Minimal special degenerations and duality

TL;DR

This paper classifies singularities of Slodowy slices between special nilpotent orbits in simple Lie algebras, revealing dualities and resolving a conjecture related to their intersection cohomology.

Contribution

It provides a classification of singularities in Slodowy slices, explores duality actions, and confirms a conjecture on intersection cohomology for special nilpotent orbit slices.

Findings

Most singularities are simple surface singularities or minimal orbit closures.

Lusztig-Spaltenstein duality interchanges certain singularities and orbit closures.
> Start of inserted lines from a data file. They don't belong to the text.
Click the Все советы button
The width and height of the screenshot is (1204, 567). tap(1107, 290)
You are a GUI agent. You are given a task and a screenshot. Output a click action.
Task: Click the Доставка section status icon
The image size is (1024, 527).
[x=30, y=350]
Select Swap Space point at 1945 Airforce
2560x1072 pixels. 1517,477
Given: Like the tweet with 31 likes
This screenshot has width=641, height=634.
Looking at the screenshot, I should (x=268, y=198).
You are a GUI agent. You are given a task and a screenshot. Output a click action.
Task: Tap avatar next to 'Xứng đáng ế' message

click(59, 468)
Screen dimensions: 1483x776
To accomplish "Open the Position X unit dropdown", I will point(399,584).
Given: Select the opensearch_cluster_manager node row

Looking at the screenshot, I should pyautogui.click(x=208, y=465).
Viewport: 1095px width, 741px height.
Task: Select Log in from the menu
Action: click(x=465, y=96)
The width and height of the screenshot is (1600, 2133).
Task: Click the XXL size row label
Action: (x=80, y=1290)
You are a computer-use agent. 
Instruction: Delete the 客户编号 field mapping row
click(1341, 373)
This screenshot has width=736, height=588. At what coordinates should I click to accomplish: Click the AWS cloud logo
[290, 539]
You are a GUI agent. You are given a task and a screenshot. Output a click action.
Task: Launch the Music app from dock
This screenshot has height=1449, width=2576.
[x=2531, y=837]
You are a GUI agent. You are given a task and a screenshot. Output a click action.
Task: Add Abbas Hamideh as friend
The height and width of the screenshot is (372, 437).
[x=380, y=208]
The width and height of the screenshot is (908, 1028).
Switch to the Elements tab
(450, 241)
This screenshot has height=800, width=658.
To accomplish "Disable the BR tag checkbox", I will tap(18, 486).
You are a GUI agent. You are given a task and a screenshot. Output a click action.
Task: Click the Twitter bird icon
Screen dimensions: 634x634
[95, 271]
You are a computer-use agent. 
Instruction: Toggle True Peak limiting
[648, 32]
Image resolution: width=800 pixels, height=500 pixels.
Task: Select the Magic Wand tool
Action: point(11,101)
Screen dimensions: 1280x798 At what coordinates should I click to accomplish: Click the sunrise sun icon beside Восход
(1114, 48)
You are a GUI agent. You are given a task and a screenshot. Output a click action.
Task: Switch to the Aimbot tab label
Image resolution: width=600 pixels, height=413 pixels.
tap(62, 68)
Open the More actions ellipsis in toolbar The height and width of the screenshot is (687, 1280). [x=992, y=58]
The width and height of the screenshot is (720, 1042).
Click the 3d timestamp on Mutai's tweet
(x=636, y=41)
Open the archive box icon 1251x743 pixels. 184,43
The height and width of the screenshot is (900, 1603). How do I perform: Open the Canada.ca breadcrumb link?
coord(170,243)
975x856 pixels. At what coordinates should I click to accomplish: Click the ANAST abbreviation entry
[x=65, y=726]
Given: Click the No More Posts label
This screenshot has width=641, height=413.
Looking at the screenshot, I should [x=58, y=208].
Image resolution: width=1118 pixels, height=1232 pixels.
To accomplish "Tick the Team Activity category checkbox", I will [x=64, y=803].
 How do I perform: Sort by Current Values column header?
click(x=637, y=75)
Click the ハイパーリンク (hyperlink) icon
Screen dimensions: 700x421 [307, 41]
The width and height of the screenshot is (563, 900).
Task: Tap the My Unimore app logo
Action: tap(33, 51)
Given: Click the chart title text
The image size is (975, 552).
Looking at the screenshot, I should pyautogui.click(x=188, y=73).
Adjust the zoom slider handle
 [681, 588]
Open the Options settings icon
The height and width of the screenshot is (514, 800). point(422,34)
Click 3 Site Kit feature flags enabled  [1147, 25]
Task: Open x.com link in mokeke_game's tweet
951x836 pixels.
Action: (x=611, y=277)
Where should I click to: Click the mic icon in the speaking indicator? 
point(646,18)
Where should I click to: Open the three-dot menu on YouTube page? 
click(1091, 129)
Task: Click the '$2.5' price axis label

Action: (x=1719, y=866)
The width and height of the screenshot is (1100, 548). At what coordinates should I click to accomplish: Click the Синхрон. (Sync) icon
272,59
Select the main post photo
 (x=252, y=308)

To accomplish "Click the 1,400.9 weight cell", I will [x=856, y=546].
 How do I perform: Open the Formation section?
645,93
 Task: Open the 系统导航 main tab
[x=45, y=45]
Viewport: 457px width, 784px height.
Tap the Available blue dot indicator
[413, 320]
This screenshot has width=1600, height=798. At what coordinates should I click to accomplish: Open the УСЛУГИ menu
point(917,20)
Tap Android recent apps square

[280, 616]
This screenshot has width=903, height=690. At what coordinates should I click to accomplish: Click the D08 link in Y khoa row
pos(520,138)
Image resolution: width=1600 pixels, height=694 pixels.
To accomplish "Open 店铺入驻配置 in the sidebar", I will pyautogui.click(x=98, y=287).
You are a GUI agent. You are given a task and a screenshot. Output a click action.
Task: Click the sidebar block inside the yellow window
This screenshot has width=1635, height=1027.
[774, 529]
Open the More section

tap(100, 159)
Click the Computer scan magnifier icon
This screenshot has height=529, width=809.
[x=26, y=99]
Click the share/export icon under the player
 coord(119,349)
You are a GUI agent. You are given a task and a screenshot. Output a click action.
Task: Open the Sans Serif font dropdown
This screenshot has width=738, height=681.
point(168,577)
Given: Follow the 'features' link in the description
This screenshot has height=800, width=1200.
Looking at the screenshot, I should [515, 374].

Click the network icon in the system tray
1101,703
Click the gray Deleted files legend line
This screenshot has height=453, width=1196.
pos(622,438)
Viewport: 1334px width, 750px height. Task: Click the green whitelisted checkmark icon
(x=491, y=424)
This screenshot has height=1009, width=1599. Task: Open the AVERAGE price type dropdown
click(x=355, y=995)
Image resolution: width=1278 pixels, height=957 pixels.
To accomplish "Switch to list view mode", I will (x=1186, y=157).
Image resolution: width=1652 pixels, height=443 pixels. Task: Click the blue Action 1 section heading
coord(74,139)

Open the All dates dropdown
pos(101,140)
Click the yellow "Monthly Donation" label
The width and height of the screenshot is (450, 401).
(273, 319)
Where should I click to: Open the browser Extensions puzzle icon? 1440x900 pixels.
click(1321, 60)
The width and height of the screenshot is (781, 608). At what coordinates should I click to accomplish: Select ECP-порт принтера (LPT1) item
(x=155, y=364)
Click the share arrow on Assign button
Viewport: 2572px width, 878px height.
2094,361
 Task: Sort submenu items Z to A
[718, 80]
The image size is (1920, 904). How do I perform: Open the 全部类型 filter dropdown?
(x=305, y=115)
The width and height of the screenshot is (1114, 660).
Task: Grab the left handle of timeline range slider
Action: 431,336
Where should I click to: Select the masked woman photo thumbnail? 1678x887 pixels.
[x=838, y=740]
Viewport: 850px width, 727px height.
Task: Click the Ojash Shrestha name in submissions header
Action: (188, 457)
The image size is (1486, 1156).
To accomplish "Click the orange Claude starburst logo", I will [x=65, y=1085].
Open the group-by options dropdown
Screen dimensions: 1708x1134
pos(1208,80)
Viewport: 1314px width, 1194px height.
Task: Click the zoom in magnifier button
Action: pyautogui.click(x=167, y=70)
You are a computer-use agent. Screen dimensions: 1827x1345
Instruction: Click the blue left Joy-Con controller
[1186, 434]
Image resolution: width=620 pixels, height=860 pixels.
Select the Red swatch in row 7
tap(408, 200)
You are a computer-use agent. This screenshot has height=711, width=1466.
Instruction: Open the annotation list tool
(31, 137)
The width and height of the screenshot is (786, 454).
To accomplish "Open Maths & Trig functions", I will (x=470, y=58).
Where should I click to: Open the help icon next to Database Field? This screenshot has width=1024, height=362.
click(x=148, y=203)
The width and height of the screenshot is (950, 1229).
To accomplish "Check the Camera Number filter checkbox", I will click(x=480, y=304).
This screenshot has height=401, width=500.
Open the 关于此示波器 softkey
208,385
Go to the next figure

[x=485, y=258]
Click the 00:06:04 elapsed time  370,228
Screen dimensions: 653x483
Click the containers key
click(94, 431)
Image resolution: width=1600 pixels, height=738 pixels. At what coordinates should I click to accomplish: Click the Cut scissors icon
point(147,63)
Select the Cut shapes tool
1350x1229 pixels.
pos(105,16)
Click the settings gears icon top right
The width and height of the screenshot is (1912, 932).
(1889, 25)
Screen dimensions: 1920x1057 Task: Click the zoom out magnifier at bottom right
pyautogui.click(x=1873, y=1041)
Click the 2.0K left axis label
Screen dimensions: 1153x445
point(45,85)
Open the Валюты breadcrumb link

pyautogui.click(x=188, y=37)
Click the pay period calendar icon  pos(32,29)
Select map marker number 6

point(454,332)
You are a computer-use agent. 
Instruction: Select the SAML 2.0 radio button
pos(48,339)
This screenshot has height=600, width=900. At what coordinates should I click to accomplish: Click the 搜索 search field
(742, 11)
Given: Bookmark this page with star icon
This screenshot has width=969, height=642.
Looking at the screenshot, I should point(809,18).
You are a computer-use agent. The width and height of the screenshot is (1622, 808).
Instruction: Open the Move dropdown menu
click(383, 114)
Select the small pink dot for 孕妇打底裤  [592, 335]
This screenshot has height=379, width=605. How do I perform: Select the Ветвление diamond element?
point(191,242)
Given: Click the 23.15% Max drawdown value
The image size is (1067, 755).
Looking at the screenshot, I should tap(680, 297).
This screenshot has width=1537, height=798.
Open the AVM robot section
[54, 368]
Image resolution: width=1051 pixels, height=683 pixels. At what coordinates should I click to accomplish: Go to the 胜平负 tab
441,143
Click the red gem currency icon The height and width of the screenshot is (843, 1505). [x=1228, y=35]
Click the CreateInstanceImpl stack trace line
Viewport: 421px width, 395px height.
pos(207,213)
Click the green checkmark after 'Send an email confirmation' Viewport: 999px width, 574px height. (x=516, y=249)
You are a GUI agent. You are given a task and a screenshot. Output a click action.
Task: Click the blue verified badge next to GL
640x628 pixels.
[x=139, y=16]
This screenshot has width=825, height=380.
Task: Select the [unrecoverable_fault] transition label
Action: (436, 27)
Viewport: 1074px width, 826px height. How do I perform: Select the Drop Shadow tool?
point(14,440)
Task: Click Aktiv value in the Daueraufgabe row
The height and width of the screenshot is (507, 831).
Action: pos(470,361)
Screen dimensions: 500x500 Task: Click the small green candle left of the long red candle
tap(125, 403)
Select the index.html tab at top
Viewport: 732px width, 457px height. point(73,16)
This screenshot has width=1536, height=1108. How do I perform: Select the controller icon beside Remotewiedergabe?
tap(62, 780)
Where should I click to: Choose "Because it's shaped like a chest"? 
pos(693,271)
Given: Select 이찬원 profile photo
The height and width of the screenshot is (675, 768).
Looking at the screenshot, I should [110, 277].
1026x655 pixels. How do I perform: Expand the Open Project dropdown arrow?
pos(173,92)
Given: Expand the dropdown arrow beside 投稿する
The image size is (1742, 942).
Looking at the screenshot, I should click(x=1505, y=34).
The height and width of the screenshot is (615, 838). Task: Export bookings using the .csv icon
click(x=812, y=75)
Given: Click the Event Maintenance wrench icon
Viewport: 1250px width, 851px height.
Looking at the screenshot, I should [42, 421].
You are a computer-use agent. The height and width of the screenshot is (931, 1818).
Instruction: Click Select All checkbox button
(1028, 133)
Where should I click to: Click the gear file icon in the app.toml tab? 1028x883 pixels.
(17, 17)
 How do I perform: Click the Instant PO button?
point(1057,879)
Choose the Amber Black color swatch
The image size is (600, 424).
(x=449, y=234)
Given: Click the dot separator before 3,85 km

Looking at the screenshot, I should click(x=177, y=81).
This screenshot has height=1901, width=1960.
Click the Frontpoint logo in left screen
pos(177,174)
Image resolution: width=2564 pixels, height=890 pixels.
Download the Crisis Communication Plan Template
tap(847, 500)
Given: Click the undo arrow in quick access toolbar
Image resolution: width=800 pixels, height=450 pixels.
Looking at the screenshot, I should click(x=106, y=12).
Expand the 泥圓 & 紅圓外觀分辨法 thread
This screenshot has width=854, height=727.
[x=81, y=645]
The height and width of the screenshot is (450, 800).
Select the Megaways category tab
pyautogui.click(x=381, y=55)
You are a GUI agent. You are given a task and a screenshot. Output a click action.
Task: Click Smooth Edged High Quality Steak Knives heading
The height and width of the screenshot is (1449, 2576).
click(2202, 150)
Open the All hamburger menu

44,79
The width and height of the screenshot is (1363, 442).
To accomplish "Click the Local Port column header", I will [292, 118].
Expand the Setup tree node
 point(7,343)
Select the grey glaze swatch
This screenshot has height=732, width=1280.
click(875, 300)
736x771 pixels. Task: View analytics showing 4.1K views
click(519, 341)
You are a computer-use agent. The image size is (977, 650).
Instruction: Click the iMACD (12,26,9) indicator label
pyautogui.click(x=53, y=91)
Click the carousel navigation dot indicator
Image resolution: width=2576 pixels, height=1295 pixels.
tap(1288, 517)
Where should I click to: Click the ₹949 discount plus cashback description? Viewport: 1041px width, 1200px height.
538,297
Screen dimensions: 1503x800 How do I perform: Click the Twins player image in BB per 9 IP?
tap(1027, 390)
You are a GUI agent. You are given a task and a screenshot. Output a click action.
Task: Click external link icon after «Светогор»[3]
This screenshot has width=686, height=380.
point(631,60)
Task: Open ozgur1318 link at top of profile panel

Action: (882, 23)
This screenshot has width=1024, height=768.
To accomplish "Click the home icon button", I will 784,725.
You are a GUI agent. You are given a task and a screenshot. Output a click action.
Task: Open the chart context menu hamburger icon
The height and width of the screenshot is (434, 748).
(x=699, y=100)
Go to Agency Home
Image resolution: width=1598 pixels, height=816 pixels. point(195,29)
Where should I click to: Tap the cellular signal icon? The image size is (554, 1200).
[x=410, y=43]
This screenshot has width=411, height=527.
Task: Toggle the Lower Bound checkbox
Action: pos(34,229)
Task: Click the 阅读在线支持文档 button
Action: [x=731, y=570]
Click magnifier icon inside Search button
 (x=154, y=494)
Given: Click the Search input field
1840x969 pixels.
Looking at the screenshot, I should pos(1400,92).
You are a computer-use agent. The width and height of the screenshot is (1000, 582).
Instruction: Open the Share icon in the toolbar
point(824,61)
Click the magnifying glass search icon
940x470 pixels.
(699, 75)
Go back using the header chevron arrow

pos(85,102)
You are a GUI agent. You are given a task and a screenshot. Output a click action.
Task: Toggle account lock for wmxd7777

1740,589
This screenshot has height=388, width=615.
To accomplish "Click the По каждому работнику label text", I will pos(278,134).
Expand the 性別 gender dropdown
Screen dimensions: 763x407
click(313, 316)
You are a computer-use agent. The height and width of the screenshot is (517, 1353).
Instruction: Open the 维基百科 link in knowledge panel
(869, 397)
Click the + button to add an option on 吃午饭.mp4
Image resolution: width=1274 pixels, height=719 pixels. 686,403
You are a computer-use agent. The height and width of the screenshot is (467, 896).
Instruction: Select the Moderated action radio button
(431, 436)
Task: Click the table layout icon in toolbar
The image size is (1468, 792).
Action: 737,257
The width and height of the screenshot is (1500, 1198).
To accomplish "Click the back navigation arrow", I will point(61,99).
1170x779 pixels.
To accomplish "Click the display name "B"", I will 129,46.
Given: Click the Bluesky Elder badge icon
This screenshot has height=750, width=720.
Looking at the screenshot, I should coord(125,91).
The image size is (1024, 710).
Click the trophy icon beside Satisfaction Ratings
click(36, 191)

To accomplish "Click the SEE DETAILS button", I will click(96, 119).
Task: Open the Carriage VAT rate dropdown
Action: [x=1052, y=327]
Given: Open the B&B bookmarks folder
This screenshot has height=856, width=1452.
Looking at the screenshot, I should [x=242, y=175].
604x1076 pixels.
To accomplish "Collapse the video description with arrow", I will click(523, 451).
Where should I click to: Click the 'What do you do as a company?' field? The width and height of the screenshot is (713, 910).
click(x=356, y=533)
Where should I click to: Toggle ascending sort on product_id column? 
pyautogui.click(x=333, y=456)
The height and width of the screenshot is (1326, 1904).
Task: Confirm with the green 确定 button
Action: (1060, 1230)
Confirmed Lusztig's conjecture on intersection cohomology of slices.

Abstract

This paper includes the classification, in a simple Lie algebra, of the singularities of Slodowy slices between special nilpotent orbits that are adjacent in the partial order on nilpotent orbits. The irreducible components of most singularities are (up to normalization) either a simple surface singularity or the closure of a minimal special nilpotent orbit in a smaller rank Lie algebra. Besides those cases, there are some exceptional cases that arise as certain quotients of the closure of a minimal orbit in types $A_2$ and $D_n$. We also consider the action on the slice of the fundamental group of the smaller orbit. With this action, we observe that under Lusztig-Spaltenstein duality, in most cases, a simple surface singularity is interchanged with the closure of a minimal special orbit of Langlands dual type (or a cover of it with action). This empirical observation generalizes an observation of Kraft and Procesi in type $A_n$, where all nilpotent orbits are special. We also resolve a conjecture of Lusztig that concerns the intersection cohomology of slices between special nilpotent orbits.